The Houston company was part of the biggest "big idea" of the past decade.

Tom White, who pocketed millions running Enron Energy Services, one of Enron's more egregious frauds, remains Army Secretary even after lying to the Senate about his Enron holdings. White continues to say he didn't mislead investors about EES's profitability even as his former Enron employees describe how he goaded them to pretend the unit was making money when it was losing money.

Harvey Pitt, lawyer-lobbyist for the big five accounting firms, continues to serve his former clients as head of the Securities and Exchange Commission, where he defends self-regulation. George W. Bush rebuffed Treasury Secretary O'Neill's recommendation that executives and accountants be held personally responsible for misleading investors, relying instead on Pitt's SEC to oversee executives--even as his budget starves the agency of resources needed merely to retain its staff, much less police the Fortune 500.

Enron's Ken Lay and Andrew Fastow remain at large, neither yet having seen the inside of a grand jury room. The secret partners in the off-balance-sheet enterprises remain undisclosed. The Justice Department--in an investigation headed by Larry Thompson, whose former law firm represented both Enron and Arthur Andersen--appears to be joining Pitt's SEC in pushing Arthur Andersen to cop a plea and settle claims before discovery.

The Bush Administration is staffed with more than fifty high-level appointees with ties to Enron, as documented by Steve Pizzo in a study for American Family Voices. It dismisses all Enron inquiries with imperial disdain. The President stonewalls Government Accounting Office efforts to gain access to Dick Cheney's Energy Task Force records while he continues to peddle the Enron energy plan, which lards more subsidies on big oil companies. Republicans held unemployed workers hostage to win passage of the corporate tax giveaways that Ken Lay lobbied for personally. And Bush continues to argue for turning Social Security into 401(k)-type retirement accounts like the ones that evaporated on Enron employees.
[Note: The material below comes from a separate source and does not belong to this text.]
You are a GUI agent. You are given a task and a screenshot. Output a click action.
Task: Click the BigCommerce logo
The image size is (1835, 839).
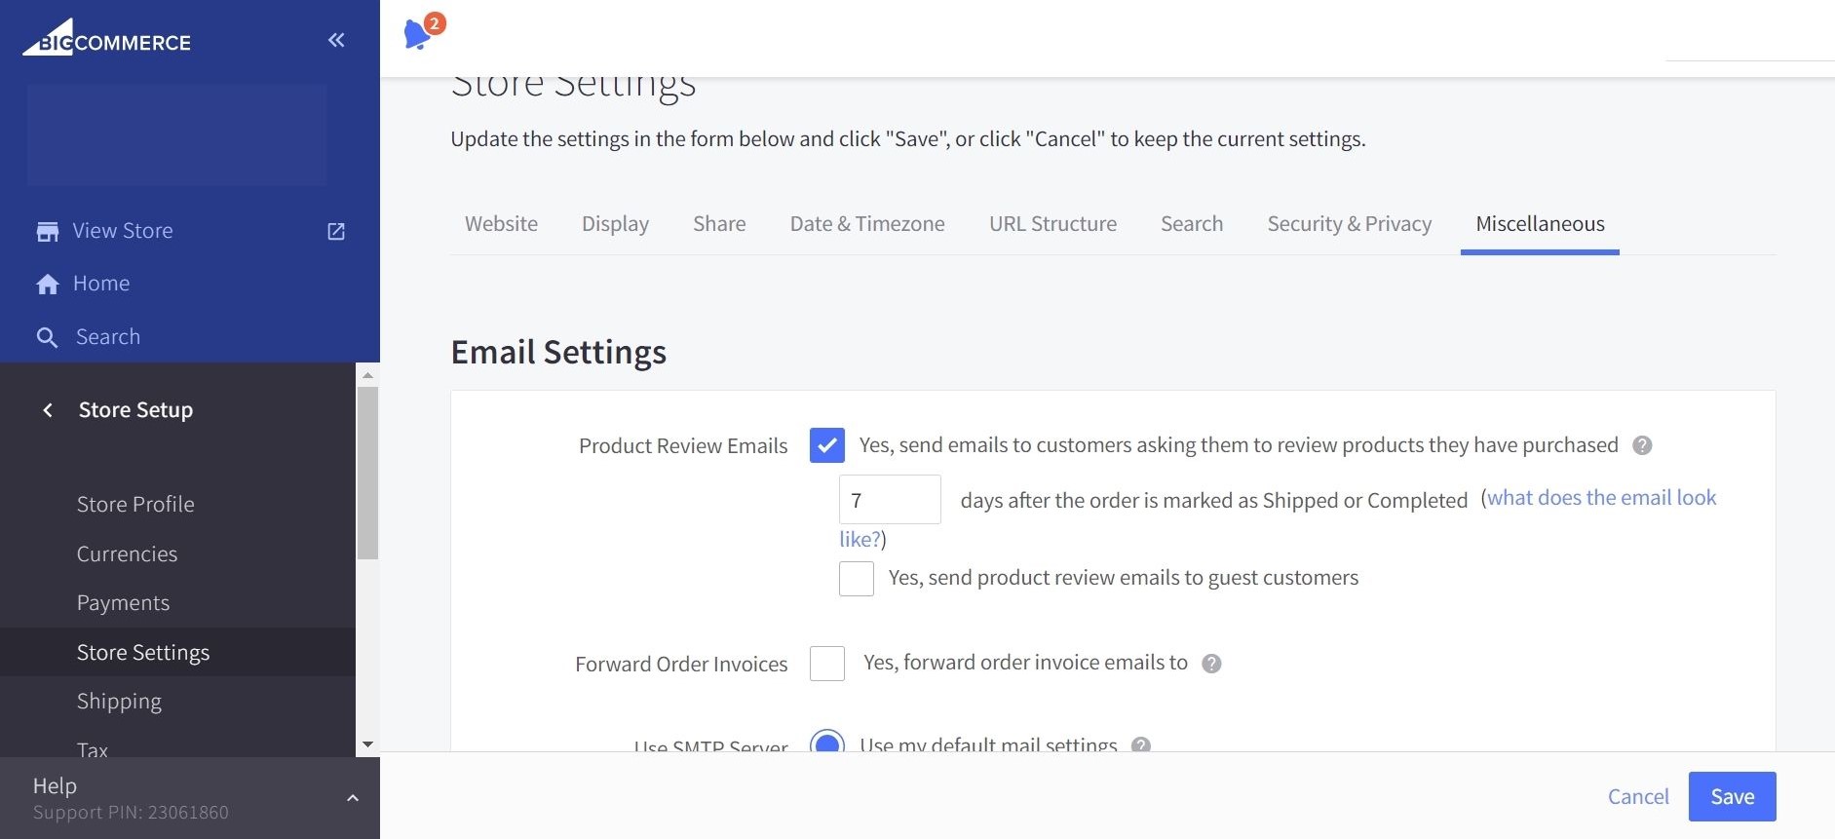coord(107,40)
Each day brings another revelation of Enron's remarkable penetration of the Bush Administration, but the White House refuses to reveal the contacts its appointees had with Enron officials and executives. One result is that too little attention has been paid to the delay in imposing price controls when energy companies, led by Enron, were gouging California and other Western states in last year's ersatz "energy crisis." Bush brags that his Administration did nothing to help Enron, but holding off on price controls bought enough time for Lay and other executives to unload substantial amounts of stock.
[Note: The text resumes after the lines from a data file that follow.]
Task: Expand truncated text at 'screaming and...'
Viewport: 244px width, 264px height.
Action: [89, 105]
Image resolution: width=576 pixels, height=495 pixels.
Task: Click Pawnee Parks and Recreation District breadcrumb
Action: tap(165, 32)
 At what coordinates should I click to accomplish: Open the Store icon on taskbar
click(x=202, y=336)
The Administration's attempt to dismiss Enron as a business scandal, the case of a rogue company run by desperado executives, is laughable on its face. After all, Enron's "Kenny Boy" Lay was Bush's most generous financial patron. Enron's business plan, such as it was, depended on political favors. Enron's freedom from regulation was the result of political fixes. And now the fate of Enron's policies and principals depends in large part on political calculations.

Yet the Bush dodge seems to be working. The press has done its job, but Democrats have failed to find their voices or their spines. If Enron had been a Clinton patron and Gore was in the White House, Congressional Republicans would have forced a special counsel and resignations of compromised officials weeks ago.
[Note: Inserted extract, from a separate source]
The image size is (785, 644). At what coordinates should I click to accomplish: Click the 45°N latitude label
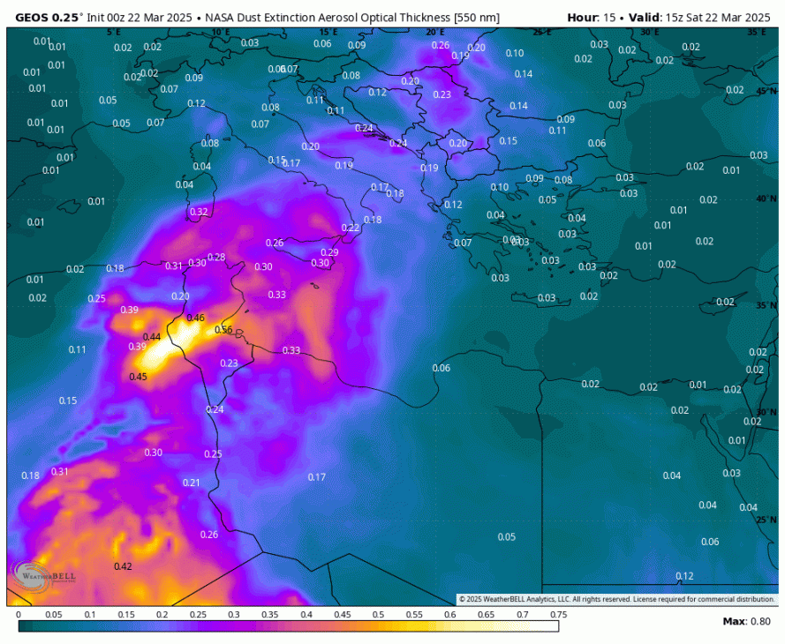pyautogui.click(x=766, y=92)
Concerned citizens--and Democrats with a pulse--should take off the gloves. White and Pitt should be forced to resign. The criminal investigation should be taken out of the hands of compromised Republican appointees and placed under an independent prosecutor. Enron's energy, tax and privatization plans should be exposed and defeated. And fundamental reforms to protect investors, defend retirement accounts, shut down tax havens, and hold corporate executives, accountants and lawyers personally and criminally accountable are long overdue. For that to happen, voters will have to teach a lesson to the Enron conservatives of both parties who continue to betray their trust.

Did George W. Bush once have a financial relationship with Enron? In 1986, according to a publicly available record, the two drilled for oil together--at a time when Bush was a none-too-successful oil man in Texas, and his oil venture was in dire need of help. (In early March The Nation broke the story on its website; two days later the New York Times covered this Bush-Enron deal.)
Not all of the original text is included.